### Records
=== Section Start ===

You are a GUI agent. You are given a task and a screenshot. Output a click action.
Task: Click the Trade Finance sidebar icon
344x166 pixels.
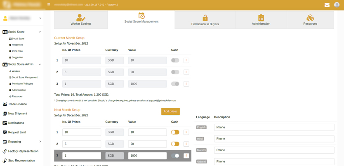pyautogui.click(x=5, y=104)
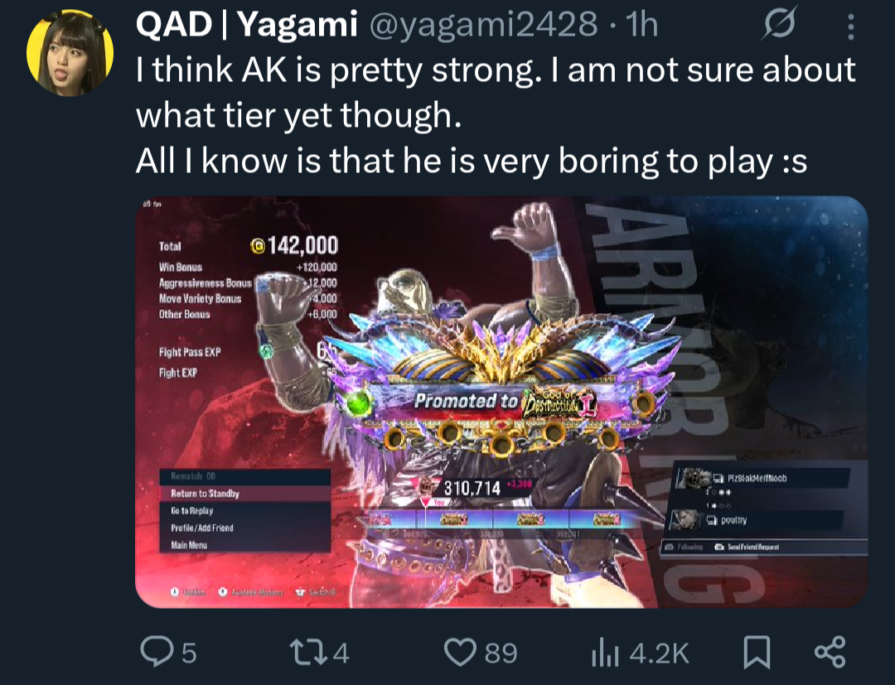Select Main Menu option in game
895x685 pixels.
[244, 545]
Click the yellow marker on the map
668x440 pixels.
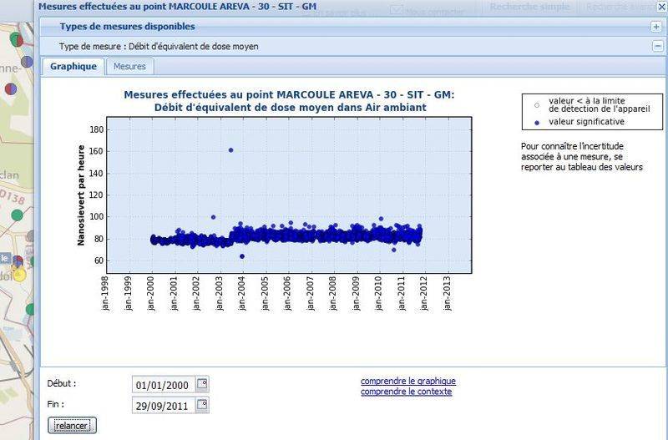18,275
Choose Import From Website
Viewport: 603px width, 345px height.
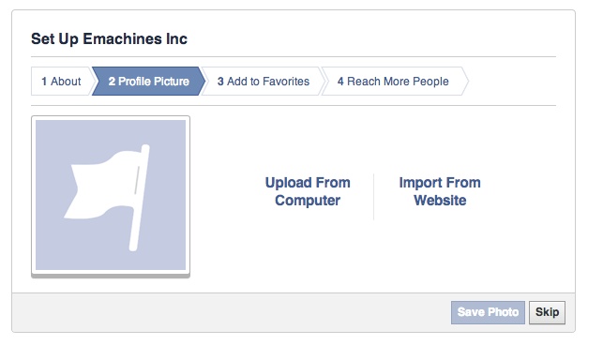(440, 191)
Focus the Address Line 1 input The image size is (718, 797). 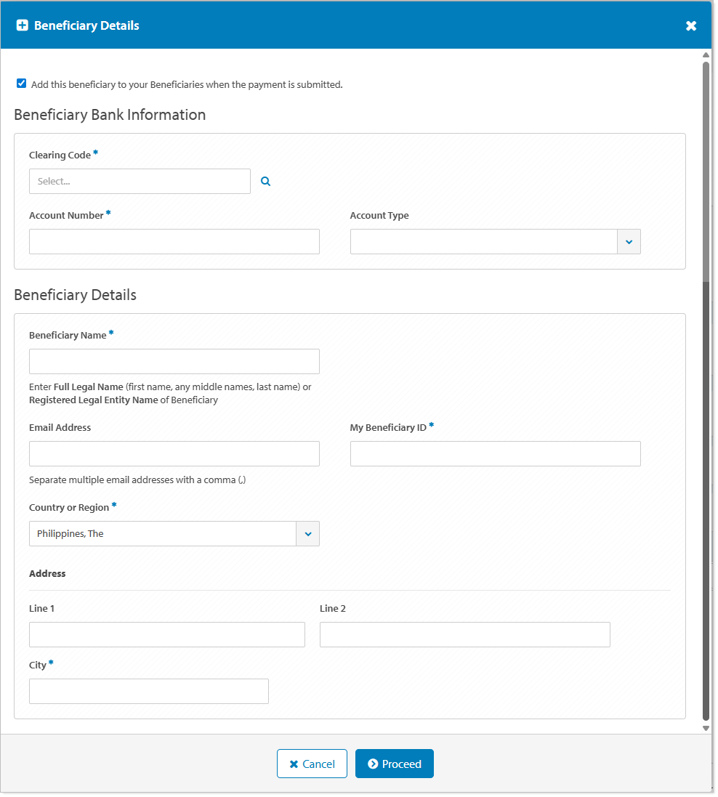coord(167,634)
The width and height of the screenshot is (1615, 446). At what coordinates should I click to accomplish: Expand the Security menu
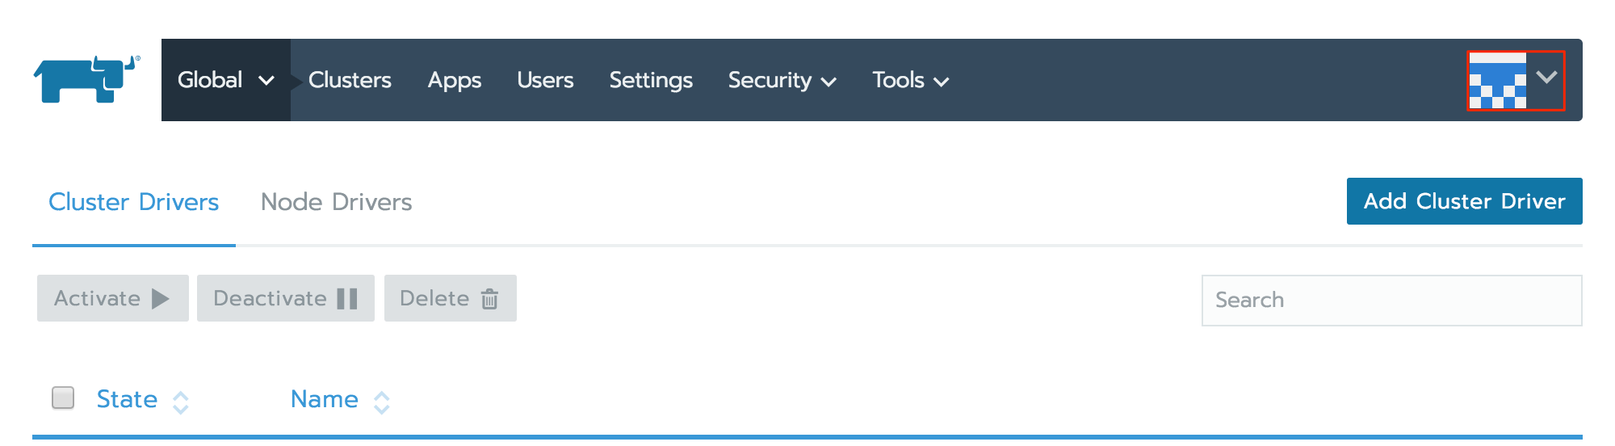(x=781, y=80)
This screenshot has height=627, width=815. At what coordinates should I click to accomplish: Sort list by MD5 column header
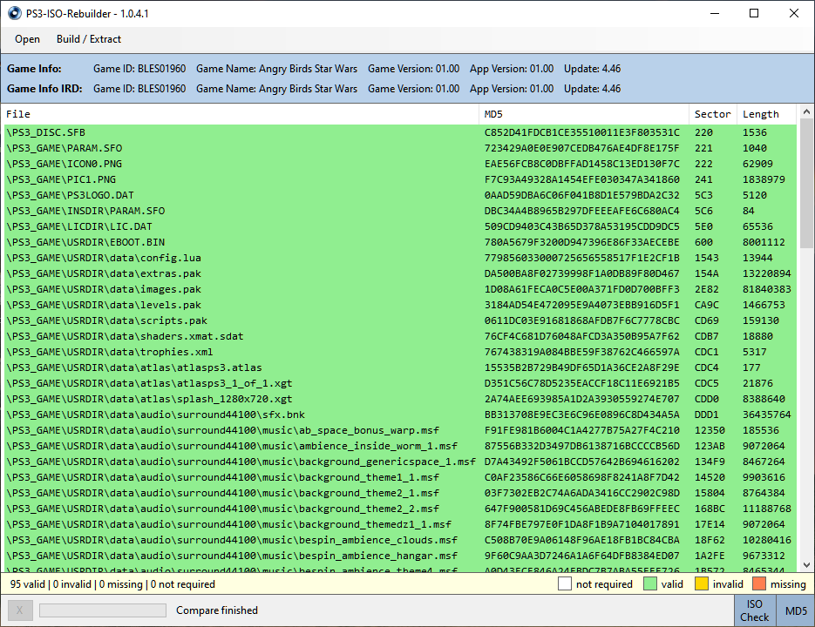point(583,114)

=== Section End ===

### Task objective
Restate, word for word, each line from the line containing "This screenshot has" through the end of the entries above; the pictures are not part of the copy.

### The completed task
This screenshot has height=627, width=815. At what coordinates should I click to accomplish: Sort list by MD5 column header
point(583,114)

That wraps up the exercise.